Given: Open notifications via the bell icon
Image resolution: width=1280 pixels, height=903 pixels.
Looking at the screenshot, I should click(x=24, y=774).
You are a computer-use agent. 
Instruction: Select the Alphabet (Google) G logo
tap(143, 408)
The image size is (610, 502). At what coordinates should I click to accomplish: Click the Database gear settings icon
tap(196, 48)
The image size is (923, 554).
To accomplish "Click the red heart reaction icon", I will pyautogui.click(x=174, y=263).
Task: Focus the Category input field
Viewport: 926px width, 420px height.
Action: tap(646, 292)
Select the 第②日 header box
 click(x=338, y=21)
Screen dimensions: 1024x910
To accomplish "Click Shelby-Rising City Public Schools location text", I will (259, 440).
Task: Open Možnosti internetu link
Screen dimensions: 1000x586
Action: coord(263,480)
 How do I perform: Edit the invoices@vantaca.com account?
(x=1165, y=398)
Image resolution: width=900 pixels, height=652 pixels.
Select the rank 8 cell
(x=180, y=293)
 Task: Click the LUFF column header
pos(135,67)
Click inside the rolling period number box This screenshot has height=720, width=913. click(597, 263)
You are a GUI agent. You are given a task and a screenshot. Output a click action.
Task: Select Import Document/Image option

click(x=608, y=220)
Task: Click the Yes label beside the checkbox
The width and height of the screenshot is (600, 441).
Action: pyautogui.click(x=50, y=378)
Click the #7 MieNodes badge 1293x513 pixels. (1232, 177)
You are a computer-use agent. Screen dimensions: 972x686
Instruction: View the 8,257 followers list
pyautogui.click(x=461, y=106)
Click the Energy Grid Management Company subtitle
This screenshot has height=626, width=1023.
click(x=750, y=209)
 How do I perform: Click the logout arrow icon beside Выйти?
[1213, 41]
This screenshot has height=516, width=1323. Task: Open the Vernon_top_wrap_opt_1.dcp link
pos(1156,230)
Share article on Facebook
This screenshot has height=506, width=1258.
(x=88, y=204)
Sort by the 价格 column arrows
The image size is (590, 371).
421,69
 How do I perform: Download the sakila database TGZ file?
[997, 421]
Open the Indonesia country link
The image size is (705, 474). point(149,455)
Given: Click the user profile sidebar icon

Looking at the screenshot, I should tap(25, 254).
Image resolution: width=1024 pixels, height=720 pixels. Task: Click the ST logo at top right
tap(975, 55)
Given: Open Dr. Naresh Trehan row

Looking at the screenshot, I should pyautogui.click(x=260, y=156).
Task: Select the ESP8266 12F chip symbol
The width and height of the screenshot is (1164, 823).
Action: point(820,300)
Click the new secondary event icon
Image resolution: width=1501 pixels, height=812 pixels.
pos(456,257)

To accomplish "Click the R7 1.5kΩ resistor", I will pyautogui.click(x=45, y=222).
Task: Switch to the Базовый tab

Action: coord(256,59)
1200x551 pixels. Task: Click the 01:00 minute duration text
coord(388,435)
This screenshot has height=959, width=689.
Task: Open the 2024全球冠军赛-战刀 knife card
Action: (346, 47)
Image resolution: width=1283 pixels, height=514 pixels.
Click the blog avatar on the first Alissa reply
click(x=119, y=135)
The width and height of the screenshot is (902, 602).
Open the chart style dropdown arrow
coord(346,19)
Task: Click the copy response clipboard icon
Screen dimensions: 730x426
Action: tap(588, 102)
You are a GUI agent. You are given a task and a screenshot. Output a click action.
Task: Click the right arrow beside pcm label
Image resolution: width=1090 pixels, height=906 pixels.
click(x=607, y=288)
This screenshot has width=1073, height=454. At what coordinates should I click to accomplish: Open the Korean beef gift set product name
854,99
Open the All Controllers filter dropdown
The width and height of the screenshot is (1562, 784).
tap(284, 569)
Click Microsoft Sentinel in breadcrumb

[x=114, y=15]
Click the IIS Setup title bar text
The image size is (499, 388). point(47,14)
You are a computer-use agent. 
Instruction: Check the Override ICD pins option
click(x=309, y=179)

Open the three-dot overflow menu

============

#### YOUR GOAL
Please copy every line of the material exactly.

#### WRITTEN SOLUTION
Given: Open notifications via the bell icon
Image resolution: width=1280 pixels, height=903 pixels.
Looking at the screenshot, I should click(x=24, y=774).
You are a computer-use agent. 
Instruction: Select the Alphabet (Google) G logo
tap(143, 408)
The image size is (610, 502). At what coordinates should I click to accomplish: Click the Database gear settings icon
tap(196, 48)
The image size is (923, 554).
To accomplish "Click the red heart reaction icon", I will pyautogui.click(x=174, y=263).
Task: Focus the Category input field
Viewport: 926px width, 420px height.
Action: tap(646, 292)
Select the 第②日 header box
 click(x=338, y=21)
Screen dimensions: 1024x910
To accomplish "Click Shelby-Rising City Public Schools location text", I will (259, 440).
Task: Open Možnosti internetu link
Screen dimensions: 1000x586
Action: coord(263,480)
 How do I perform: Edit the invoices@vantaca.com account?
(x=1165, y=398)
Image resolution: width=900 pixels, height=652 pixels.
Select the rank 8 cell
(x=180, y=293)
 Task: Click the LUFF column header
pos(135,67)
Click inside the rolling period number box This screenshot has height=720, width=913. click(597, 263)
You are a GUI agent. You are given a task and a screenshot. Output a click action.
Task: Select Import Document/Image option

click(x=608, y=220)
Task: Click the Yes label beside the checkbox
The width and height of the screenshot is (600, 441).
Action: pyautogui.click(x=50, y=378)
Click the #7 MieNodes badge 1293x513 pixels. (1232, 177)
You are a computer-use agent. Screen dimensions: 972x686
Instruction: View the 8,257 followers list
pyautogui.click(x=461, y=106)
Click the Energy Grid Management Company subtitle
This screenshot has height=626, width=1023.
click(x=750, y=209)
 How do I perform: Click the logout arrow icon beside Выйти?
[1213, 41]
This screenshot has height=516, width=1323. Task: Open the Vernon_top_wrap_opt_1.dcp link
pos(1156,230)
Share article on Facebook
This screenshot has height=506, width=1258.
(x=88, y=204)
Sort by the 价格 column arrows
The image size is (590, 371).
421,69
 How do I perform: Download the sakila database TGZ file?
[997, 421]
Open the Indonesia country link
The image size is (705, 474). point(149,455)
Given: Click the user profile sidebar icon

Looking at the screenshot, I should tap(25, 254).
Image resolution: width=1024 pixels, height=720 pixels. Task: Click the ST logo at top right
tap(975, 55)
Given: Open Dr. Naresh Trehan row

Looking at the screenshot, I should pyautogui.click(x=260, y=156).
Task: Select the ESP8266 12F chip symbol
The width and height of the screenshot is (1164, 823).
Action: point(820,300)
Click the new secondary event icon
Image resolution: width=1501 pixels, height=812 pixels.
pos(456,257)

To accomplish "Click the R7 1.5kΩ resistor", I will pyautogui.click(x=45, y=222).
Task: Switch to the Базовый tab

Action: coord(256,59)
1200x551 pixels. Task: Click the 01:00 minute duration text
coord(388,435)
This screenshot has height=959, width=689.
Task: Open the 2024全球冠军赛-战刀 knife card
Action: (346, 47)
Image resolution: width=1283 pixels, height=514 pixels.
Click the blog avatar on the first Alissa reply
click(x=119, y=135)
The width and height of the screenshot is (902, 602).
Open the chart style dropdown arrow
coord(346,19)
Task: Click the copy response clipboard icon
Screen dimensions: 730x426
Action: tap(588, 102)
You are a GUI agent. You are given a task and a screenshot. Output a click action.
Task: Click the right arrow beside pcm label
Image resolution: width=1090 pixels, height=906 pixels.
click(x=607, y=288)
This screenshot has width=1073, height=454. At what coordinates should I click to accomplish: Open the Korean beef gift set product name
854,99
Open the All Controllers filter dropdown
The width and height of the screenshot is (1562, 784).
tap(284, 569)
Click Microsoft Sentinel in breadcrumb

[x=114, y=15]
Click the IIS Setup title bar text
The image size is (499, 388). point(47,14)
You are a computer-use agent. 
Instruction: Check the Override ICD pins option
click(x=309, y=179)

Open the three-dot overflow menu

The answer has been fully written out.